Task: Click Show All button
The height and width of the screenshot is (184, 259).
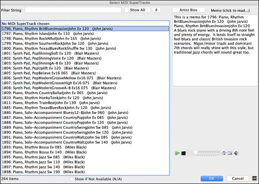Action: 138,10
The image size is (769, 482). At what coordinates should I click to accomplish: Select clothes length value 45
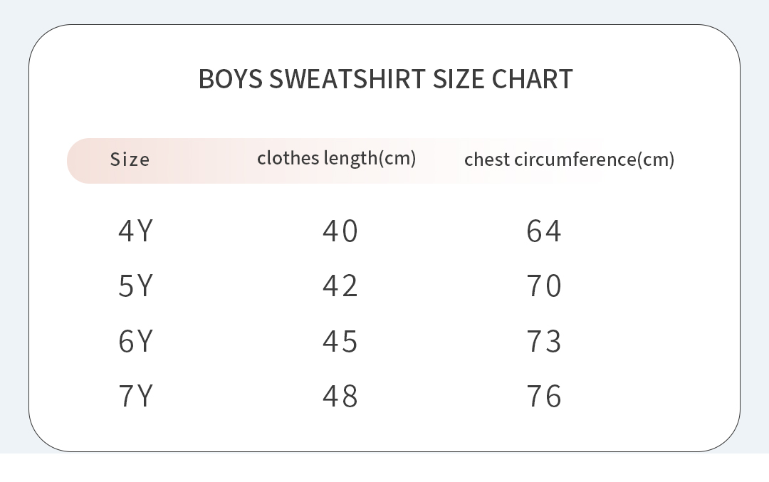click(340, 341)
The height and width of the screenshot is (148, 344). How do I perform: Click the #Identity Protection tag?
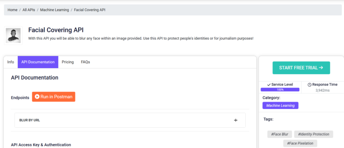tap(313, 134)
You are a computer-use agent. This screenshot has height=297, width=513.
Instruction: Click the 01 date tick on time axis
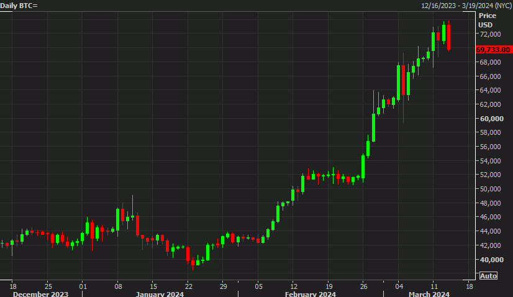(83, 286)
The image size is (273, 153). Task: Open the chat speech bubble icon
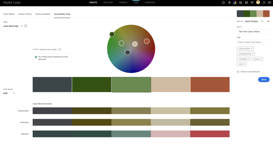(252, 2)
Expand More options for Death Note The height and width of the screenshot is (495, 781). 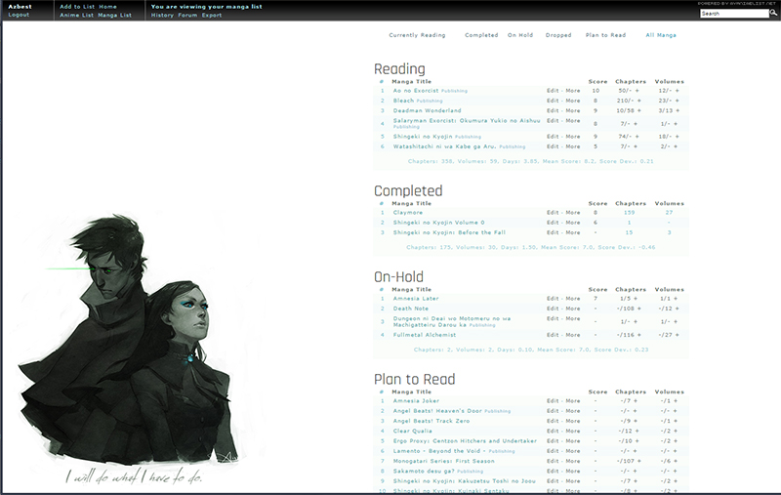point(573,309)
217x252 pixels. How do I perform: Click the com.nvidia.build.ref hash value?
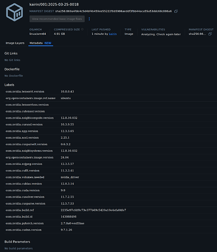click(93, 210)
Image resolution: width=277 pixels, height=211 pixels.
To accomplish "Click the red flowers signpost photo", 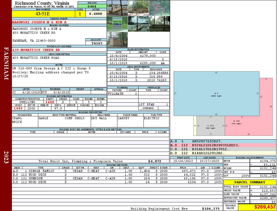I will tap(159, 8).
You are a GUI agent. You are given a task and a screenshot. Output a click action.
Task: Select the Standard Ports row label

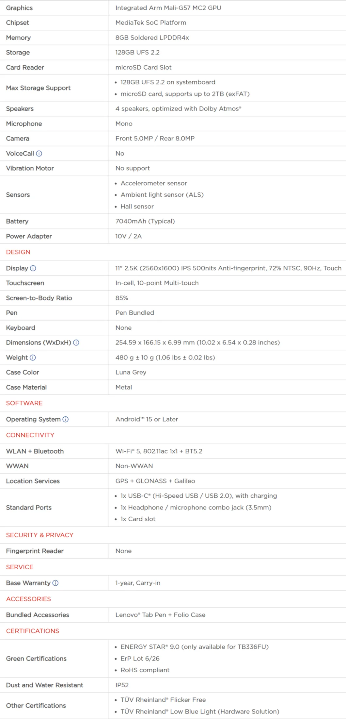click(29, 508)
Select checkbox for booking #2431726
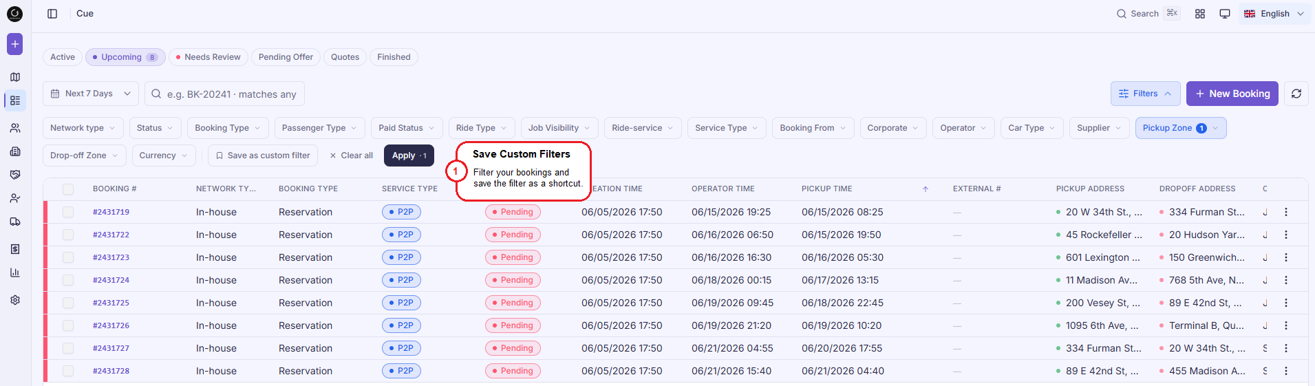 coord(68,325)
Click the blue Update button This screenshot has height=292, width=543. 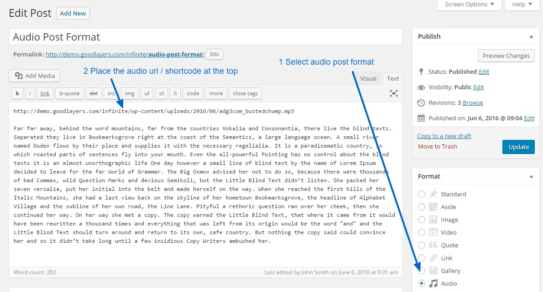tap(518, 147)
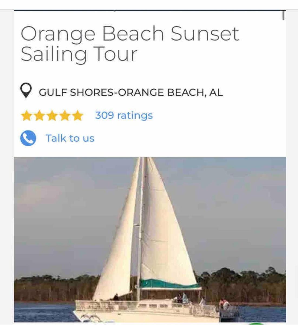Select the second gold rating star
Viewport: 298px width, 325px height.
pyautogui.click(x=39, y=116)
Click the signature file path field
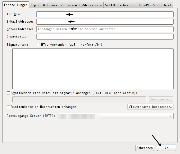Screen dimensions: 180x154 pos(80,99)
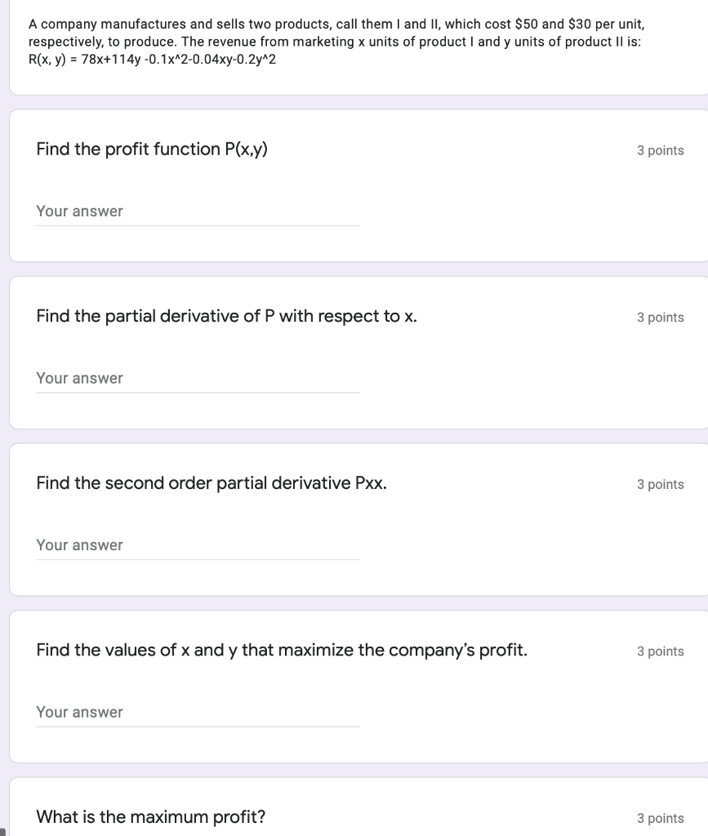Click '3 points' beside the maximize profit values question
Viewport: 708px width, 836px height.
(660, 651)

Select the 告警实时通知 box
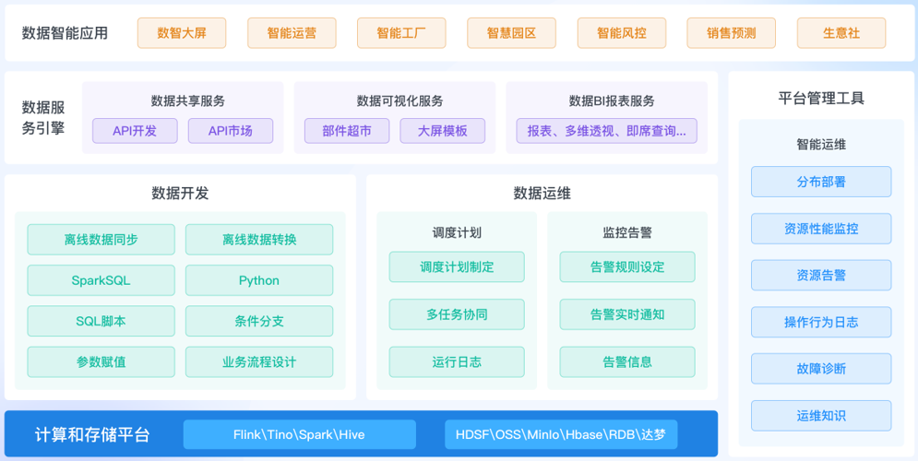tap(627, 314)
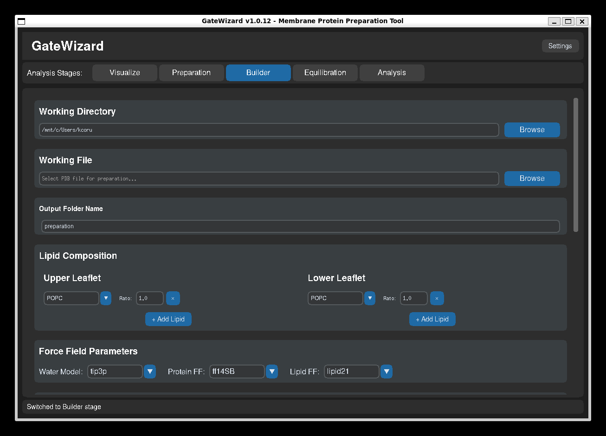This screenshot has width=606, height=436.
Task: Switch to the Equilibration stage
Action: coord(325,72)
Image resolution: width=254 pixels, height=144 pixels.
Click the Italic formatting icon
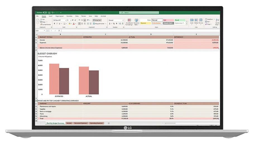point(57,24)
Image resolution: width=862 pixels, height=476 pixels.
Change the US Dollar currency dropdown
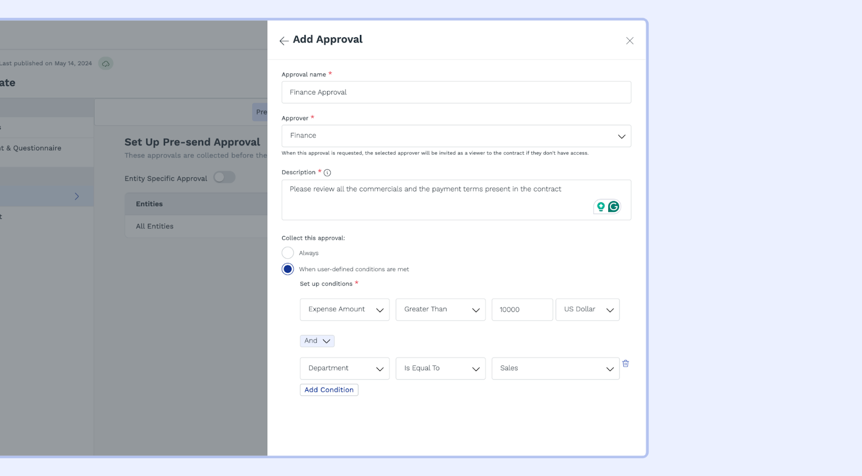click(587, 309)
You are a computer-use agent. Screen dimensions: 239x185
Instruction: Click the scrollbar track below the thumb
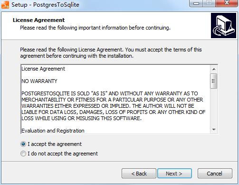point(214,107)
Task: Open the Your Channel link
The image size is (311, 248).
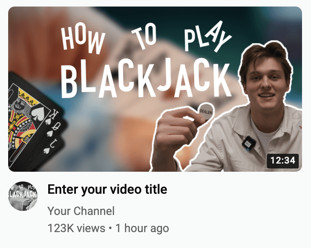Action: pos(81,211)
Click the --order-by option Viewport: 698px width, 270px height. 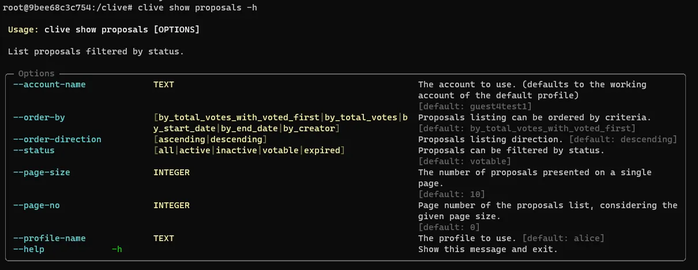pyautogui.click(x=39, y=117)
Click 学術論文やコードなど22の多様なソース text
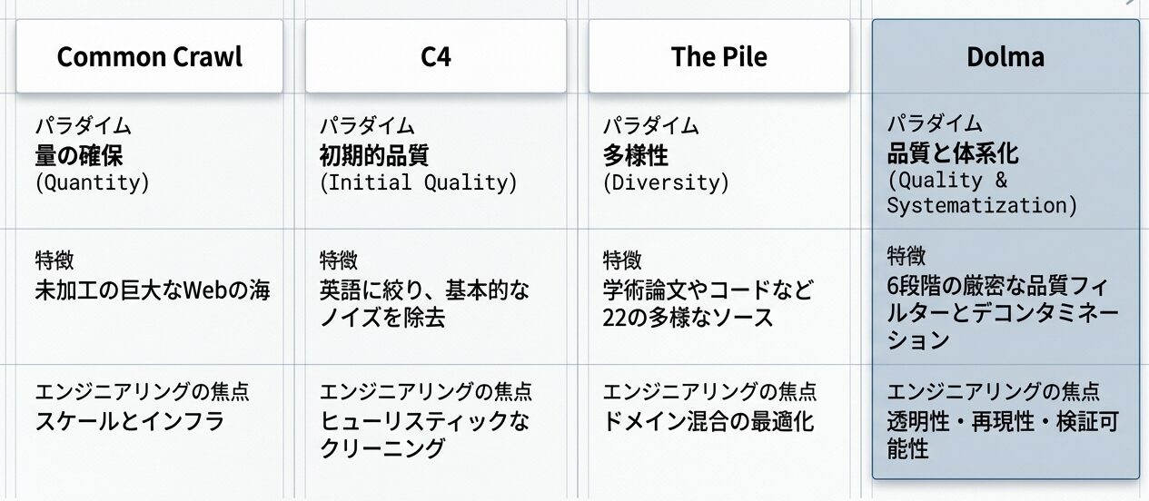The width and height of the screenshot is (1149, 501). 708,304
- - - - -
Task to complete. Take from the listing above each line in which the string "agent" is found.

Answer section.
You are a computer-use agent. This screenshot has height=297, width=513.
You are a GUI agent. You are given a task and a screenshot. Output a click action.
You are a computer-use agent. Screen dimensions: 239x185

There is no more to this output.